Exercise 1
Return every line of the entries that contains the string "height".

Supplied text

[Start]

Conservative Christians denounce Alabama, Supreme Court for denying imam to executed Muslim
Evangelicals and conservative Christians denounced Alabama officials and the U.S. Supreme Court for denying a Muslim inmate the presence of a cleric when he was executed.
In a 5-4 decision, the Supreme Court vacated a stay of execution for Domineque Ray. As a result, last Thursday Ray was executed via lethal injection while the imam had to be in a separate room.
While Holman Correctional Facility, where Ray was imprisoned, regularly allowed Christian chaplains to be present at the execution, they refused to honor Ray’s request for an imam. The high court officially granted to vacate the stay of execution due to the lateness in which Ray filed a petition.
“On November 6, 2018, the State scheduled Domineque Ray’s execution date for February 7, 2019. Because Ray waited until January 28, 2019 to seek relief, we grant the State’s application to vacate the stay entered by the United States Court of Appeals for the Eleventh Circuit,” read the decision.

[End]

Exercise 2
Answer these questions using the article on Domineque Ray's execution:
(a) What was the vote in the Supreme Court decision?
(b) In which facility was Ray imprisoned?
(c) On what date did Ray seek relief?

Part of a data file
[Start]

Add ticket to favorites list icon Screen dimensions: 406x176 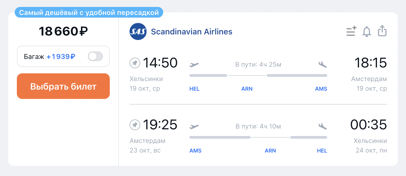point(351,31)
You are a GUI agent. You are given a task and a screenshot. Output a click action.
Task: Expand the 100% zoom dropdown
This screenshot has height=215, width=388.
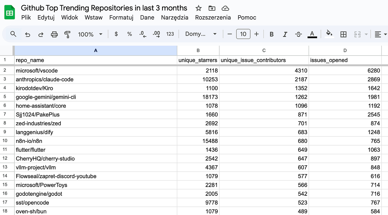(90, 34)
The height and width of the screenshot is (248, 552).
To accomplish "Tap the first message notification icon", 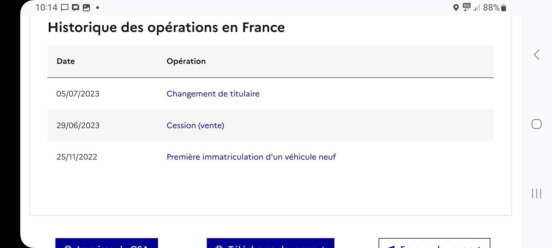I will (64, 8).
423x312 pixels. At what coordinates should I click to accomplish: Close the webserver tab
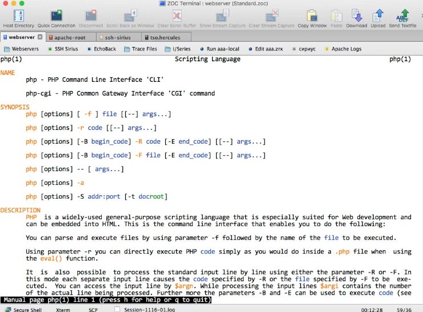[x=40, y=37]
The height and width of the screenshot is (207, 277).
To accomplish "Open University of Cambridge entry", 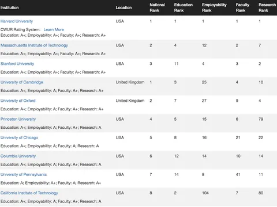I will tap(22, 82).
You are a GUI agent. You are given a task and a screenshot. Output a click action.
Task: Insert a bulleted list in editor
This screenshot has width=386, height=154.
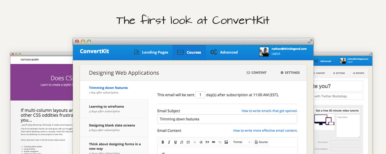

[End]

Complete output 1
This screenshot has height=215, width=388.
The height and width of the screenshot is (248, 552).
The height and width of the screenshot is (207, 277).
This screenshot has width=386, height=154.

Complete output 2
(a) 5-4
(b) Holman Correctional Facility
(c) January 28, 2019